Ha sido esta una semana horrenda para quienes, pese a todo, preferiríamos poder creer en que nos hemos dotado de un Estado de derecho que provee con razonable eficacia y justicia a la procura del bien común y la protección de los derechos y las libertades de los individuos. Una de las condiciones para que un sistema tal subsista y se mantenga en el tiempo es que conserve un mínimo de consenso y de credibilidad, y en lo que respecta a esta última, son sus gestores quienes han de preservarla.
Lo que nos hemos encontrado es todo lo contrario. Una vez más, varias resoluciones judiciales —acertadas o no, la cuestión aquí no es esa— se ven desautorizadas como el producto de mentes trastornadas o sectarias por personas que desempeñan responsabilidades institucionales, sin que tras esta imputación se adivine mucho más que la inconveniencia de la resolución en cuestión para sus intereses particulares y políticos. De todas las decisiones judiciales se puede discrepar, faltaría más, pero la vía para hacer valer esa discrepancia en un Estado de derecho es el recurso: ante el tribunal superior o si no lo hubiere ante el de Estrasburgo. Conviene recordar que sobre los atropellos de los derechos fundamentales en nuestro ordenamiento no tienen la última palabra nuestros jueces, sino unos que la pronuncian en esa ciudad francesa, van bastante por libre y no es, por cierto, la justicia española a la que más suelen enmendarle la plana.

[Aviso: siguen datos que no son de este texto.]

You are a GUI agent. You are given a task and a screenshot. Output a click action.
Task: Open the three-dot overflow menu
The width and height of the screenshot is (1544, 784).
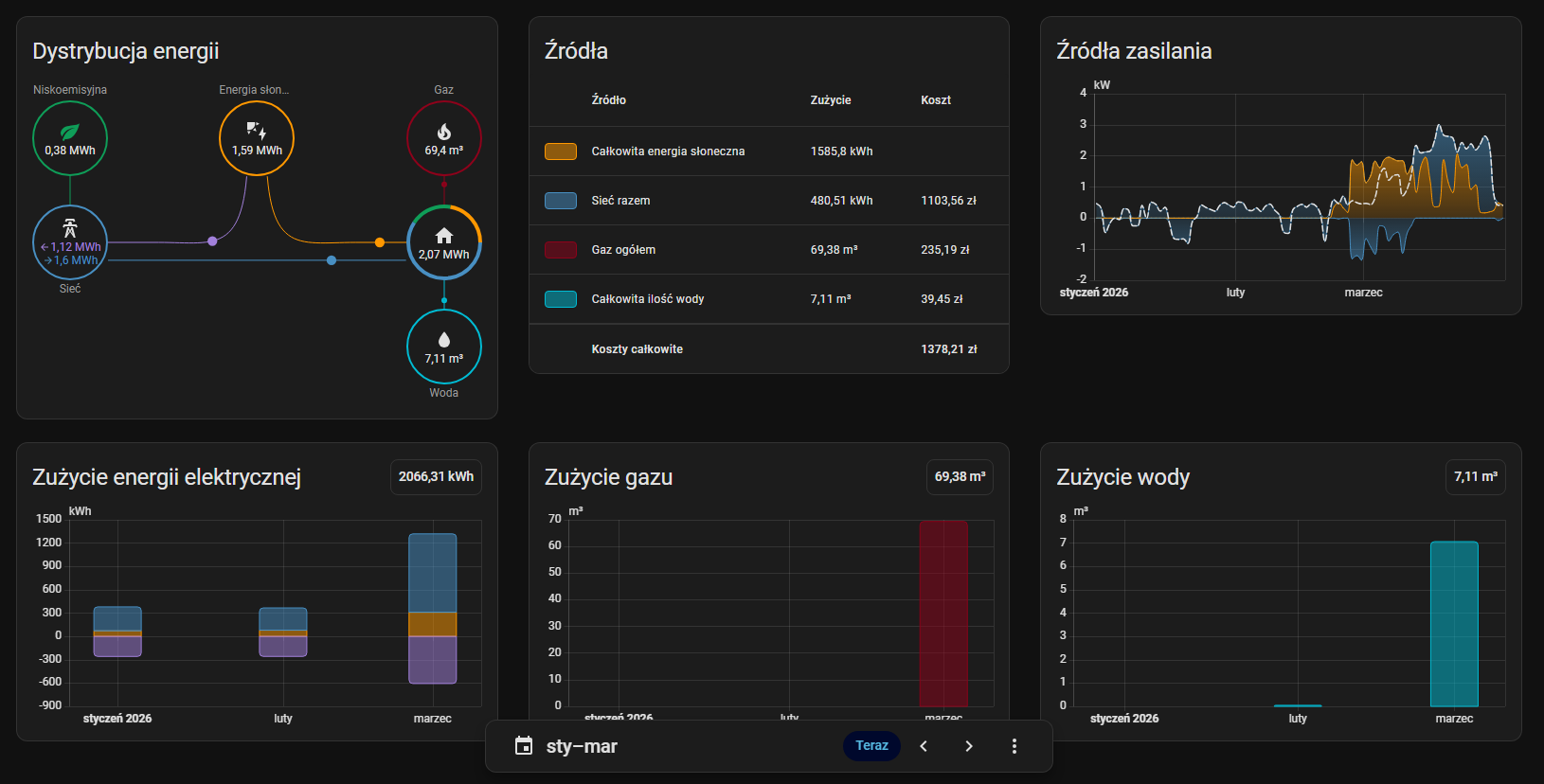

Cuando en lugar de acudir a los mecanismos legalmente previstos se abre por tierra, mar y aire el cañoneo contra el juez de turno, y a través de él contra la justicia a la que representa, se está afirmando el valor superior del propio interés y la propia ideología, con lo que se invita a la ciudadanía a que haga igual y a que desatienda, cuando no le plazca cumplirlo, el mandato de cualquier autoridad; incluida la que ejerce quien desde un sillón ministerial o un escaño se permite semejantes exabruptos.
Por si esto no fuera suficientemente disolvente, que lo es, dos administraciones condenadas a entenderse, porque ambas tienen encomendada, entre otras misiones, la protección de la salud de los ciudadanos y de los recursos del país, protagonizan un vodevil que, tras una primera imposición desautorizada por la justicia —en una de esas decisiones despachadas sin más como fruto del afán espurio de los seis magistrados firmantes de desconfinarse a sí mismos—, desemboca en la ruptura y en el establecimiento imperativo de un estado de alarma. No es que no importe delimitar las responsabilidades de unos y otros, o anotar en el marcador de cada uno la porción del desastre que le toca; pero ante el conjunto de la ciudadanía el resultado es desolador: quedan deslegitimados ambos, y de rebote el propio sistema.
Para buena parte de la población el gobierno autonómico madrileño ha porfiado en adoptar medidas insuficientes; para otra parte, el gobierno central no ha parado hasta imponerles a los madrileños medidas que no impondría a otros; para algunos, pueden afirmarse las dos cosas al mismo tiempo. El caso es que los policías que tengan que exigir —y que exigirán, como es su obligación— que se cumplan las normas, serán percibidos como agentes de un despotismo odioso, por unos, como benefactores frente a un gobierno imprudente, por otros, y como sufridores de un marrón por quienes no tengan tan nítida beligerancia.
Uno preferiría que pudieran cumplir con su deber sintiendo que todos los ciudadanos, al margen de sus ideas, lo aceptan de grado como expresión legítima de un Estado que funciona. Pero parece que eso, definitivamente, no está a nuestro alcance.